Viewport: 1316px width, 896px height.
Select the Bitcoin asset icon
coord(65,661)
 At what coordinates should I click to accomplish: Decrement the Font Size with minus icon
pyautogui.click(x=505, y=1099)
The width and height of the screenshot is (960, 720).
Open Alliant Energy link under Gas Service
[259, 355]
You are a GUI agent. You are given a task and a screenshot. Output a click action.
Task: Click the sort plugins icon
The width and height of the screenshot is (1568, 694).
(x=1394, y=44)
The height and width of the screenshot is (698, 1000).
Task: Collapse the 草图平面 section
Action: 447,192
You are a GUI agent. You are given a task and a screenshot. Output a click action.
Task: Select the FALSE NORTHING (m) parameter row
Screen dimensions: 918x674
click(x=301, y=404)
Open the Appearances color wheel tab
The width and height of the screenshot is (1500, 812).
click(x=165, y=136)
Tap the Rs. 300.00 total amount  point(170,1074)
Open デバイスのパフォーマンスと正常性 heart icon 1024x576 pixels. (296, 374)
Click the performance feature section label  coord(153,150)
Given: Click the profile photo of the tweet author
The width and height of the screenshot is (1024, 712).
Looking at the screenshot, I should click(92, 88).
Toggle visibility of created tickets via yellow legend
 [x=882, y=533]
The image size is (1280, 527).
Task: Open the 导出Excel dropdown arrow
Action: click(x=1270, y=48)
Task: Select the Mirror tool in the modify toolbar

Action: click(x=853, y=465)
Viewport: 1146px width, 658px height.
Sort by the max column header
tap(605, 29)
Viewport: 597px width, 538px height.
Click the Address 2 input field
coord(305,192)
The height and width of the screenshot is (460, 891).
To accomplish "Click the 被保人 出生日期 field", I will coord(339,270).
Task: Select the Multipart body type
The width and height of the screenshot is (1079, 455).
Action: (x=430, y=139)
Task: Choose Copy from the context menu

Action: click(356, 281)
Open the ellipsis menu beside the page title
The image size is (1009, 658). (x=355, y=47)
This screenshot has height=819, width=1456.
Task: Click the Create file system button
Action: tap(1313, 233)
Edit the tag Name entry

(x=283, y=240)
· · · ·
◆ Objective
Copy the listing above word for word, starting at the line that contains "The width and height of the screenshot is (960, 720)." and ending after the line that contains "Action: click(x=853, y=465)".

◆ Result below
The width and height of the screenshot is (960, 720).
Open Alliant Energy link under Gas Service
[259, 355]
You are a GUI agent. You are given a task and a screenshot. Output a click action.
Task: Click the sort plugins icon
The width and height of the screenshot is (1568, 694).
(x=1394, y=44)
The height and width of the screenshot is (698, 1000).
Task: Collapse the 草图平面 section
Action: 447,192
You are a GUI agent. You are given a task and a screenshot. Output a click action.
Task: Select the FALSE NORTHING (m) parameter row
Screen dimensions: 918x674
click(x=301, y=404)
Open the Appearances color wheel tab
The width and height of the screenshot is (1500, 812).
click(x=165, y=136)
Tap the Rs. 300.00 total amount  point(170,1074)
Open デバイスのパフォーマンスと正常性 heart icon 1024x576 pixels. (296, 374)
Click the performance feature section label  coord(153,150)
Given: Click the profile photo of the tweet author
The width and height of the screenshot is (1024, 712).
Looking at the screenshot, I should click(92, 88).
Toggle visibility of created tickets via yellow legend
 [x=882, y=533]
The image size is (1280, 527).
Task: Open the 导出Excel dropdown arrow
Action: click(x=1270, y=48)
Task: Select the Mirror tool in the modify toolbar

Action: click(x=853, y=465)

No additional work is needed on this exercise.